End of Money Printing Not Priced Into Market: Analysis
The bulls will tell you that in the next two or three months the global economy will recover and sentiment will improve as a solution is found to the Greek debt crisis.
The bears will point to the sharp slowdown in the US, a lack of a credible resolution on Greece and monetary tightening in emerging markets.
Then there is the end of quantitative easing by the Fed, which is due to come to conclude its extraordinary asset-buying program next week.

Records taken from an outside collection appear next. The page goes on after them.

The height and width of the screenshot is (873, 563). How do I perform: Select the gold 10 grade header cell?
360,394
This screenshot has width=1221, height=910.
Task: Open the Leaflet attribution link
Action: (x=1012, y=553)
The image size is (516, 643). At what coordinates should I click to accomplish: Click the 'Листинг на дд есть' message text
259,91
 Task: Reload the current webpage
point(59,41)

The argument is based on the belief that when Federal Reserve Chairman Ben Bernanke takes away the punch bowl, asset prices - which have been driven by the second round of quantitative easing (QE2) - will head back to earth in a similar way to 2010, when the Fed ended QE1.
One analyst who believes stocks are in for a rough ride when the Fed ends its latest round of extraordinary measures is Patrick Legland, the global head of research at Societe Generale in London.
“As of today, the economy seems unable to replace the Fed’s substantial monetary and fiscal stimulus to provide sustainable growth, hence the dollar’s decline, falling roughly 20 percent from the peak of March 2009,” said Legland in an interview with CNBC on Friday.
“If corporate margins disappoint in Q2, a 10 percent market correction over the summer could be expected, as occurred at the end of QE1,” he added.
While the stock market, in Legland’s view, is miscalculating the impact on stocks, he believes the bond market is on the money.
“Bond markets are correctly anticipating the end of QE2. Unfortunately, the situation is a bit different, with rating agencies threatening to downgrade US debt,” he said.
“Hence, yields would certainly have to be higher to attract potential investors to replace Fed buying and three percent for the 10- year rate is probably a floor, considering that the US recovery should slow temporarily, but not double dip,” said Legland.
As talks over the US debt ceiling continue - or not, given the Republicans walked out Thursday night - Legland said the outlook for the dollar is very uncertain.
“QE2 and low interest rates have sent investors to riskier assets. This prompted a fall in the dollar. But, investors are now concerned about what is going to happen to markets when the Fed ends its latest round of quantitative easing, letting Europe handle its problems and leaving risky assets without stimulus,” he said.
“Relatively weak data from the US is adding to concerns of a deeper than expected economic slowdown there. These concerns mean the direction of the dollar is particularly uncertain,” Legland added.